Like all Bier’s work, “After the Wedding” is frankly a melodrama, a film where the emotions are huge and the coincidences larger still. But more important, it’s that paradoxical melodrama that point-blank refuses to acknowledge that it’s being melodramatic, conveying its scenario with enough intensity, psychological acuity and forceful acting to ignore labels and flat-out overpower audiences.


“After the Wedding,” written by the veteran Anders Thomas Jensen, stars the gifted, charismatic Mads Mikkelsen, whose career has gone from small Swedish films like “Wilbur Wants to Kill Himself” to big budget international villainy as the ice cold Le Chiffre in the recent James Bond movie “Casino Royale.”

Mikkelsen plays Jacob, introduced not in Denmark but in India, where he manages an orphanage and a food aid program and serves as a surrogate father to a winsome 8-year-old orphan named Pramod.

Even before the opening credits have finished, Jacob is presented with what he considers the most painful of dilemmas. A billionaire Danish businessman has offered to donate a sum of money without which the orphanage cannot stay open. But before he does so the man insists that Jacob return to Denmark and meet him, a condition which Jacob, who despises rich people and doesn’t want to miss Pramod’s upcoming birthday party, feels is particularly onerous.

Yet, though nothing is said, the feeling is inescapable that more than this is going on. Though he is devoted to his work to an almost Jesuitical extent, Jacob has the air of God’s angry man, someone who has unfinished, unanalyzed personal business somewhere in his history. Going back to Denmark, even for a visit, is clearly the last thing he wants to do.

Once the decision to go is forced on him, “After the Wedding” switches to Denmark, where billionaire Jorgen (Rolf Lassgard) and his wife, Helene (Sidse Babett Knudsen), are preparing to marry off their daughter Anna (Stine Fischer Christensen).

By casting heavyset Swedish actor Lassgard as Jorgen, director Bier has chosen to present him, at least physically, as the classically bluff, overbearing captain of industry. But though he looks crass and crude, “After the Wedding” takes pains to introduce Jorgen en famille, so to speak, to show him engagingly reading bedtime stories to his young twin sons, enjoying the company of his wife, even bemusedly tolerating his aged mother. Yes, he’s pleased with himself, and why not?

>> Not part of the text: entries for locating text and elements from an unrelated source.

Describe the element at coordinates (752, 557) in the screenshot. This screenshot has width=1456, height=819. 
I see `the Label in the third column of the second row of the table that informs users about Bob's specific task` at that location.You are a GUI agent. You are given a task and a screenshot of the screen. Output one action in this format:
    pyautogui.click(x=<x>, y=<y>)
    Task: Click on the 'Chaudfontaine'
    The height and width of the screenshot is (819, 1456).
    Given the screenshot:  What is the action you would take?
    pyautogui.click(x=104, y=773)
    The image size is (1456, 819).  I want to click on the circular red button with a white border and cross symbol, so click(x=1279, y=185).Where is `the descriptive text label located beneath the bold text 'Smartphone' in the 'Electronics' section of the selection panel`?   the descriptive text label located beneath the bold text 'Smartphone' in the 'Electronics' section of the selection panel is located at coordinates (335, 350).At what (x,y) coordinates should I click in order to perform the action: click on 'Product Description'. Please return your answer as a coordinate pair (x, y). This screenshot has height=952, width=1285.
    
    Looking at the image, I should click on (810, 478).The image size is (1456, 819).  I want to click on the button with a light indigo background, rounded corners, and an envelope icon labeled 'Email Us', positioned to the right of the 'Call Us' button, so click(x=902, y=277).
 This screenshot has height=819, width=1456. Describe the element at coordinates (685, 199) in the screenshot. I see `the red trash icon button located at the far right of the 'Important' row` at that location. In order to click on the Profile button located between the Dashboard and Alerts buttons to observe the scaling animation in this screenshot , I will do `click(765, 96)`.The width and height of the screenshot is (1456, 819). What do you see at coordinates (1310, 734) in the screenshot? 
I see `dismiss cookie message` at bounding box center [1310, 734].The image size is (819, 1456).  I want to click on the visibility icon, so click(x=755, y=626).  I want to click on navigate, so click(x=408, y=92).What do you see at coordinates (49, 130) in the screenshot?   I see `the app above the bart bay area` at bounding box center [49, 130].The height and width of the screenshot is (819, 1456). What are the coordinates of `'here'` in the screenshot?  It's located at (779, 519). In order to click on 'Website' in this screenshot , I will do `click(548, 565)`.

When Jorgen and Jacob meet, the businessman announces that his mind is not made up yet about where to put his money. He needs a few days to decide and, in the interim, he insists that Jacob attend his daughter’s wedding the next day. The antisocial Jacob would prefer not to, but Jorgen insists.

Because Bier’s film is called “After the Wedding,” it’s giving nothing away to say that something happens at the wedding that is so confounding it would be the climax of another film, but here it is only the very beginning of the story. What transpires upends everyone’s world and reopens all kinds of old wounds, even ones that the injured didn’t know they had.

As noted, unstinting acting across the board is crucial in making the film’s melodramatic elements convincing. A director who has said “I have a very strong ability to empathize, to understand what things feel like,” Bier is expert at creating the kind of atmosphere that enables actors to throw themselves into some truly difficult scenes. If the performers believe that this is real, if they can play situations as if they were truly life and death, who are we to argue?

In fact, “After the Wedding” is so adroit at using seemingly unreal situations as a conduit for inescapably real emotions, it underlines how useful melodrama can be for exploring universal dilemmas. Questions of responsibility haunt this film, questions of both the need and the cost of abandoning and connecting to other human beings. Who needs our help, finally, and who do we have to be to be able to give it?

“After the Wedding” would never pretend to have any answers, but in hands this skilled the act of exploration itself couldn’t be more illuminating, or more dramatic.

“After the Wedding.” MPAA rating: R, for some language and a scene of sexuality. Running time: 1 hour, 59 minutes. In selected theaters.